(Dataset entries)
☆ ☆ ☆ ☆

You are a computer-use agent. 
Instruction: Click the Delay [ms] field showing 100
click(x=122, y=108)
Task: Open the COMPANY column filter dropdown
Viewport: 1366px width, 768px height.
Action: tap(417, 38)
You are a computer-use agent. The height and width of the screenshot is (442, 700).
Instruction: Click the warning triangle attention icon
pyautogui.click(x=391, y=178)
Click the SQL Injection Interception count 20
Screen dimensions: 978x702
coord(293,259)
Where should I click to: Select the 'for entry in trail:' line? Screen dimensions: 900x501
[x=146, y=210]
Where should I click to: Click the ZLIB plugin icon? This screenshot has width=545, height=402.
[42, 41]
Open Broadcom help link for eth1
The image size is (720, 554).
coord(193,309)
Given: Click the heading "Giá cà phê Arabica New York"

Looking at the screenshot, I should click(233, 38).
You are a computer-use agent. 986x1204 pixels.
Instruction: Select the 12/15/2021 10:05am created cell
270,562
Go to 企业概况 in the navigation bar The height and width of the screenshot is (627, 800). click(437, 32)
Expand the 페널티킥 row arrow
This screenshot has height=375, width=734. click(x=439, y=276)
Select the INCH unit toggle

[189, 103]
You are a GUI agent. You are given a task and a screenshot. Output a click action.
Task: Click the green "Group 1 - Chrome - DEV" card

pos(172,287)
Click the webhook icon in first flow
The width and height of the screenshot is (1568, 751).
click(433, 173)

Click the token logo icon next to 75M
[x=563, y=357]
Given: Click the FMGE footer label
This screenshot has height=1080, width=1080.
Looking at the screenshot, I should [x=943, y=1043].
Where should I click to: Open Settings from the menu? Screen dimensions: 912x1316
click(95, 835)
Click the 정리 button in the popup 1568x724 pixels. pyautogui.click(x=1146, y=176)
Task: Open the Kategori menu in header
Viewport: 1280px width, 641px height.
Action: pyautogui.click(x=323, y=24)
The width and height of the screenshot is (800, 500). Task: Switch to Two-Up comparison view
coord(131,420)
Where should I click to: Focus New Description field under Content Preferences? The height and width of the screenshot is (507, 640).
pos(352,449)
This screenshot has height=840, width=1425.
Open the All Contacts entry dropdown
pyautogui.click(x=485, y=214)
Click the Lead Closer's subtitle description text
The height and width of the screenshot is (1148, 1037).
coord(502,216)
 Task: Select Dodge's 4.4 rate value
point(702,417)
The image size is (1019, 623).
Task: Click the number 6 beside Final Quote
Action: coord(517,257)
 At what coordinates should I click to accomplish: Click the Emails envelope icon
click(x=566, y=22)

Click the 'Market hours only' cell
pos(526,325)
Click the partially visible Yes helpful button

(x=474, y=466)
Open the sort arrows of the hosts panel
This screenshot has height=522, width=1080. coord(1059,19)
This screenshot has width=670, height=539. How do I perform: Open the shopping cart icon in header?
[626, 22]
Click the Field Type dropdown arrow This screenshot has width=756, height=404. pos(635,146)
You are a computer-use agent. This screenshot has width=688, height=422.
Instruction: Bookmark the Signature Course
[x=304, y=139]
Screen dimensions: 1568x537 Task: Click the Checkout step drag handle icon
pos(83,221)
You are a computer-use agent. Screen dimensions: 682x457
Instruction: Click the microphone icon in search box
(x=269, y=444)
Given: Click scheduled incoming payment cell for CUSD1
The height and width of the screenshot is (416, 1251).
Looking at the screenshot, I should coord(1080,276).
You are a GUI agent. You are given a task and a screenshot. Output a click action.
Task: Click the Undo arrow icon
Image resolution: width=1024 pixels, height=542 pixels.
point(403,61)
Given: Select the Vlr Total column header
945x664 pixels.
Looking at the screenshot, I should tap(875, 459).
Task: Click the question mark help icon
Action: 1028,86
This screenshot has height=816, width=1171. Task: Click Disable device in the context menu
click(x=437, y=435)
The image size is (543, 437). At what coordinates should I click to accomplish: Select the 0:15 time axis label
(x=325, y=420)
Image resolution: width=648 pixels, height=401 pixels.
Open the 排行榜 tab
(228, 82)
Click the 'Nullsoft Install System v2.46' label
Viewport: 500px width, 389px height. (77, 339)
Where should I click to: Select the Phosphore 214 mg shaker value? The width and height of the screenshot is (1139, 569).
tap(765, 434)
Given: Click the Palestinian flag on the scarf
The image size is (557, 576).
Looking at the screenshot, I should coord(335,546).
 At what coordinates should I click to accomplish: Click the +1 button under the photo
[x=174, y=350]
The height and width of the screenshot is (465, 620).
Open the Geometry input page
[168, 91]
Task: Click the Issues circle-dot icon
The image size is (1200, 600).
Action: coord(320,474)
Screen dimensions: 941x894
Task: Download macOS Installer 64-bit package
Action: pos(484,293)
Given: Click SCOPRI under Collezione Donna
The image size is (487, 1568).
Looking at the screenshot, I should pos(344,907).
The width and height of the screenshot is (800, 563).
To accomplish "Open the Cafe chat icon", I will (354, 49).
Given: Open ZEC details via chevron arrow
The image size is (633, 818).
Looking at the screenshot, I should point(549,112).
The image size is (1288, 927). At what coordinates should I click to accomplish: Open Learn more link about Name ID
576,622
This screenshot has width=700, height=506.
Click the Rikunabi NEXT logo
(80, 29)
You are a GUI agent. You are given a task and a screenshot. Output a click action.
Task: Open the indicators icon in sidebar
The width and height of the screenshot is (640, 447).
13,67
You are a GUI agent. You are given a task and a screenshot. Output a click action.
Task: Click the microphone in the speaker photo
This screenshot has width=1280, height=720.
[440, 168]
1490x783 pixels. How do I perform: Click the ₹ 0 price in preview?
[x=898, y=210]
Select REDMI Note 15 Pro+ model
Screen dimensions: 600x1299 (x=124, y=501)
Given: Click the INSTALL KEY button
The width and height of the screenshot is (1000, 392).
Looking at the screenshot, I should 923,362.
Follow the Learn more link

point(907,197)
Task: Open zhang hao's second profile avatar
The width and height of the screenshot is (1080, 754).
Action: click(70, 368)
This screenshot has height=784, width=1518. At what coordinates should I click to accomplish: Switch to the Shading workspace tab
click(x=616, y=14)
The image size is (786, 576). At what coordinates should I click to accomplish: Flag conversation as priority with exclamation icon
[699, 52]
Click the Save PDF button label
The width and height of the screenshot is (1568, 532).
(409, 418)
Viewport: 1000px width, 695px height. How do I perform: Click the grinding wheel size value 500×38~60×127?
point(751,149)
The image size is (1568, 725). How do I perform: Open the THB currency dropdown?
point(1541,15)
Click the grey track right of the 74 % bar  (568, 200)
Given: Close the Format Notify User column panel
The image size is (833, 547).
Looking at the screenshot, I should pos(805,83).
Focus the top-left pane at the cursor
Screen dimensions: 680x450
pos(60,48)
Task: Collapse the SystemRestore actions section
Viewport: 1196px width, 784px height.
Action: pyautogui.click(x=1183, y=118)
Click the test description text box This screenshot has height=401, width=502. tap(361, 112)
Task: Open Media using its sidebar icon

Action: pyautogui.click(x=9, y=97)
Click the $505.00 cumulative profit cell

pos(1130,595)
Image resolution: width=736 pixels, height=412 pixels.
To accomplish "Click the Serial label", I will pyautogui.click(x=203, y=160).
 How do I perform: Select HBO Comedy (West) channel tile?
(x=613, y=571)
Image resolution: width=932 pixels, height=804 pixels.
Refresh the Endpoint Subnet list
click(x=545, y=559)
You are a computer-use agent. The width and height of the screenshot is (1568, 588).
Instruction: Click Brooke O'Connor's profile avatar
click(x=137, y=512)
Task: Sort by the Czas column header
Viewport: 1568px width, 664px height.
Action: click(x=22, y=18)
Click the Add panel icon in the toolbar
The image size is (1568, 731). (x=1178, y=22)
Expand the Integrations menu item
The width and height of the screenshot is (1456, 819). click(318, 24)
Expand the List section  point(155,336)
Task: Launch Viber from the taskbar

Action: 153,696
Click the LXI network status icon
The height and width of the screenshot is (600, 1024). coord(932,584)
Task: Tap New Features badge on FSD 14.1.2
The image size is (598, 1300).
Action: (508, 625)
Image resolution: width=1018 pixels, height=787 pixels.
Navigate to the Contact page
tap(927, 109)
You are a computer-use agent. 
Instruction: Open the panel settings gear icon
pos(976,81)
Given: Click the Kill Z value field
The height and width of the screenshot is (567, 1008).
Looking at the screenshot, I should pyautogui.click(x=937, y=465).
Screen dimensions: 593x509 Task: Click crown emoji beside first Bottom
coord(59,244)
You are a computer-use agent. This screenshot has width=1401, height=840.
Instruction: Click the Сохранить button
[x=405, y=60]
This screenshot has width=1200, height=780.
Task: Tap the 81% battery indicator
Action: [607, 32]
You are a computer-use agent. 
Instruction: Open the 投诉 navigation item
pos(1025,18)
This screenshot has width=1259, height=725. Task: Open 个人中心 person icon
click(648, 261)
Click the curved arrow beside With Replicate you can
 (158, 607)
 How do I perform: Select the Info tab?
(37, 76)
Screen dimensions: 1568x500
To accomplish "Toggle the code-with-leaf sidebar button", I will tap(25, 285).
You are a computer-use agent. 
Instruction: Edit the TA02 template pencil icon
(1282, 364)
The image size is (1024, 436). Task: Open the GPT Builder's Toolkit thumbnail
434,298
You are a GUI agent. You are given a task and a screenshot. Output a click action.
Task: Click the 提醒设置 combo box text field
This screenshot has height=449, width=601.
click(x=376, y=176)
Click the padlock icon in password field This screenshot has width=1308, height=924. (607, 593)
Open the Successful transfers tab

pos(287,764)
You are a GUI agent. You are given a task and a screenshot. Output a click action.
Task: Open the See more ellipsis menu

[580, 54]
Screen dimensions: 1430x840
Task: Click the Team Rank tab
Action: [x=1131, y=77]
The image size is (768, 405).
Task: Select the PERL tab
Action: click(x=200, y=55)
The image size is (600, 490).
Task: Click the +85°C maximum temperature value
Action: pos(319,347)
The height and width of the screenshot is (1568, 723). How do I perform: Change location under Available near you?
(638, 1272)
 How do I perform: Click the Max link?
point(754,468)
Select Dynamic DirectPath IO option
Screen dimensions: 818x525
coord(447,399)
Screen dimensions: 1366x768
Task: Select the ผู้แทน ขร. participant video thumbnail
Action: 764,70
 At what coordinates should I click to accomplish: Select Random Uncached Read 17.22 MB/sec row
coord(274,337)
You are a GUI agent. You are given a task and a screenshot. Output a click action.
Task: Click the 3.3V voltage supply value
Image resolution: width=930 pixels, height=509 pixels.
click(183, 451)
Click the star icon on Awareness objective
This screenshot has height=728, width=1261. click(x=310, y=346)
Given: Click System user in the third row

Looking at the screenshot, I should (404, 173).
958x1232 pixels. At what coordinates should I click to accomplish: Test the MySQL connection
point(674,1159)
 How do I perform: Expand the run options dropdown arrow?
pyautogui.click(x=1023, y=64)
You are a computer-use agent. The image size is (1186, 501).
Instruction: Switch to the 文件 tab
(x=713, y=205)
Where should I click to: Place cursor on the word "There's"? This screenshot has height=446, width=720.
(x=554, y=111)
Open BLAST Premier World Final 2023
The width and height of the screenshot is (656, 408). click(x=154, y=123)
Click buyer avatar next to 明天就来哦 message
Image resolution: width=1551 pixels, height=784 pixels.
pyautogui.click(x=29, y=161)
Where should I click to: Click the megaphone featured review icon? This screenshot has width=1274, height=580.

☆ ☆ ☆ ☆

PROMPT: Bring together each line above where the string "will" turns up.

WRITTEN ANSWER:
To accomplish "Open the Cafe chat icon", I will (354, 49).
To accomplish "Click the Serial label", I will pyautogui.click(x=203, y=160).
To accomplish "Toggle the code-with-leaf sidebar button", I will tap(25, 285).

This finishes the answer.